§ WORK ITEM:
Write out the stretch of lines below that begins at the line with "Click the FAA" and ends at the line with "Open search with the magnifying glass icon", including both, exactly as given and nothing more.

Extracted data entries
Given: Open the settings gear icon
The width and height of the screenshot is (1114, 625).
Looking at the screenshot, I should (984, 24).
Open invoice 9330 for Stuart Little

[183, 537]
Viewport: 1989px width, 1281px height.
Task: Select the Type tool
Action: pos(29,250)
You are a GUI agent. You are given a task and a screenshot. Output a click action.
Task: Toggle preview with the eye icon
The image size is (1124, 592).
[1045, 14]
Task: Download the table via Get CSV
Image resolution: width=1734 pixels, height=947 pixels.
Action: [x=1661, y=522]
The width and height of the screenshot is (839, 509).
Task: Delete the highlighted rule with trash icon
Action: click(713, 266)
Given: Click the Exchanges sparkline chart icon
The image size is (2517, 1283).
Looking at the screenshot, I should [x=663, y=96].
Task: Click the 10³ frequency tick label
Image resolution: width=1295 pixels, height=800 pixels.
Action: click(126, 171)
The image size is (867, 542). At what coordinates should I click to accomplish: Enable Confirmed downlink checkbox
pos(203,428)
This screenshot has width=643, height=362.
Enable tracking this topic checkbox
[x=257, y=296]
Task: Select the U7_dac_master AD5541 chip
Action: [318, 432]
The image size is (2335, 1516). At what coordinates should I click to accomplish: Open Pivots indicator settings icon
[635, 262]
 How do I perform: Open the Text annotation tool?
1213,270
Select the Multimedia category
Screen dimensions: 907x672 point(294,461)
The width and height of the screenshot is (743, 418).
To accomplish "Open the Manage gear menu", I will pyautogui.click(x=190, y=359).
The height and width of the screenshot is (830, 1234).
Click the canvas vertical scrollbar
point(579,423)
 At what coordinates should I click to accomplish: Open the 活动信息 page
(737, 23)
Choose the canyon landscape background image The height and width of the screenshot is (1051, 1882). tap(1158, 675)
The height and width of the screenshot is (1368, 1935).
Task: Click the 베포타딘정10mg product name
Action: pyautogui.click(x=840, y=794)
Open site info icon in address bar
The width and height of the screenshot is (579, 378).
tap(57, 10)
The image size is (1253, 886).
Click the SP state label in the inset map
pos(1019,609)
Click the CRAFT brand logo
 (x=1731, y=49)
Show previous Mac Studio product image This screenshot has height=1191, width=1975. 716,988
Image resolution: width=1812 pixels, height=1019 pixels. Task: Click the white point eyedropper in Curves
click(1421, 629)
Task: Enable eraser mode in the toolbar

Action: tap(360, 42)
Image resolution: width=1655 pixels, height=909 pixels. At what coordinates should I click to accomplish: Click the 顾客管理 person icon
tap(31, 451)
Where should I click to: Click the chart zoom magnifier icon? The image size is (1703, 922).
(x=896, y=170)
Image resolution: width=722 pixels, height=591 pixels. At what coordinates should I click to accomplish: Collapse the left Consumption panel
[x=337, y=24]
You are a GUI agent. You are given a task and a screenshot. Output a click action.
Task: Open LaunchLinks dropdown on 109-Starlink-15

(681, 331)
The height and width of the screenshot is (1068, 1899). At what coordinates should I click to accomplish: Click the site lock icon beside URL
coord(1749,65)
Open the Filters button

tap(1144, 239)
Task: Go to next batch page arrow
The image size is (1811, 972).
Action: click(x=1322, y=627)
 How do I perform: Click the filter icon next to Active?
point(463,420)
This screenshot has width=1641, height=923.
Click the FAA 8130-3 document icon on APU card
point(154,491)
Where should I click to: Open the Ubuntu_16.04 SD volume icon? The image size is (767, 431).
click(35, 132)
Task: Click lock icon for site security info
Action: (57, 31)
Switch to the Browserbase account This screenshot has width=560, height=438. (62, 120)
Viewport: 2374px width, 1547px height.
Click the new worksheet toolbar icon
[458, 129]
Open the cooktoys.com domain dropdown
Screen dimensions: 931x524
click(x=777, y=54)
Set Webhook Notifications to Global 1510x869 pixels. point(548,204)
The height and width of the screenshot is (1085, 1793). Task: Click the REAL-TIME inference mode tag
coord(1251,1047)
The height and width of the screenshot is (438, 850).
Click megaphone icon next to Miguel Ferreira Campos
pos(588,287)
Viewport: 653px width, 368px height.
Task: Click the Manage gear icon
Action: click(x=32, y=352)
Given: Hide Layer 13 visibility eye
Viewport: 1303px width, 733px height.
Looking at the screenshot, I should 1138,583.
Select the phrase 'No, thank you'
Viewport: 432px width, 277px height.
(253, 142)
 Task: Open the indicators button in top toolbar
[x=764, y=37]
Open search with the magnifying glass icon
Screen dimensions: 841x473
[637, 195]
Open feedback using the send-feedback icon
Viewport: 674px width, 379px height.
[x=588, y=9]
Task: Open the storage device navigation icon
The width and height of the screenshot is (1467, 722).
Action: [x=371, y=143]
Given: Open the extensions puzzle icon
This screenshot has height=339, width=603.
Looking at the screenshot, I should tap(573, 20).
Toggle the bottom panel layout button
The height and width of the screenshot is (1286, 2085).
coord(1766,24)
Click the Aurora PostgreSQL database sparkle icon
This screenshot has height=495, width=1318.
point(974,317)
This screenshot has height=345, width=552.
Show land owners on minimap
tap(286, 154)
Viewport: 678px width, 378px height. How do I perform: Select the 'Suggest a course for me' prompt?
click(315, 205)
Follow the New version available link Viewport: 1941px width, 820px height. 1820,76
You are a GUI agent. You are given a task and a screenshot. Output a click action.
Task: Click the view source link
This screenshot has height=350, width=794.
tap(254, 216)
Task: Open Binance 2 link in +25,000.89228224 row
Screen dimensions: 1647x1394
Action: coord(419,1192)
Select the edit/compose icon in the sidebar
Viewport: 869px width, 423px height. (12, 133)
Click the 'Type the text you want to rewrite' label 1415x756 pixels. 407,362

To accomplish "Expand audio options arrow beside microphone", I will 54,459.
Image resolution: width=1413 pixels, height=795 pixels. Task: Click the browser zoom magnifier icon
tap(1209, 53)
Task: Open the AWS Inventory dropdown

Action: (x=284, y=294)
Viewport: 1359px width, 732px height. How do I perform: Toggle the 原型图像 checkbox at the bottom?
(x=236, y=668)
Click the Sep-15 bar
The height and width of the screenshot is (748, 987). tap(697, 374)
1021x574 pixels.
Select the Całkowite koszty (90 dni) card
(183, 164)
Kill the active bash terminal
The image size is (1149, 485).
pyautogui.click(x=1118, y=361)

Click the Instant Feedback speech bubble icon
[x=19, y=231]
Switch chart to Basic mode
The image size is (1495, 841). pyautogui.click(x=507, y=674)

§ THE COMPLETED TASK:
Click the FAA 8130-3 document icon on APU card
point(154,491)
Where should I click to: Open the Ubuntu_16.04 SD volume icon? The image size is (767, 431).
click(35, 132)
Task: Click lock icon for site security info
Action: (57, 31)
Switch to the Browserbase account This screenshot has width=560, height=438. (62, 120)
Viewport: 2374px width, 1547px height.
Click the new worksheet toolbar icon
[458, 129]
Open the cooktoys.com domain dropdown
Screen dimensions: 931x524
click(x=777, y=54)
Set Webhook Notifications to Global 1510x869 pixels. point(548,204)
The height and width of the screenshot is (1085, 1793). Task: Click the REAL-TIME inference mode tag
coord(1251,1047)
The height and width of the screenshot is (438, 850).
Click megaphone icon next to Miguel Ferreira Campos
pos(588,287)
Viewport: 653px width, 368px height.
Task: Click the Manage gear icon
Action: click(x=32, y=352)
Given: Hide Layer 13 visibility eye
Viewport: 1303px width, 733px height.
Looking at the screenshot, I should 1138,583.
Select the phrase 'No, thank you'
Viewport: 432px width, 277px height.
(253, 142)
 Task: Open the indicators button in top toolbar
[x=764, y=37]
Open search with the magnifying glass icon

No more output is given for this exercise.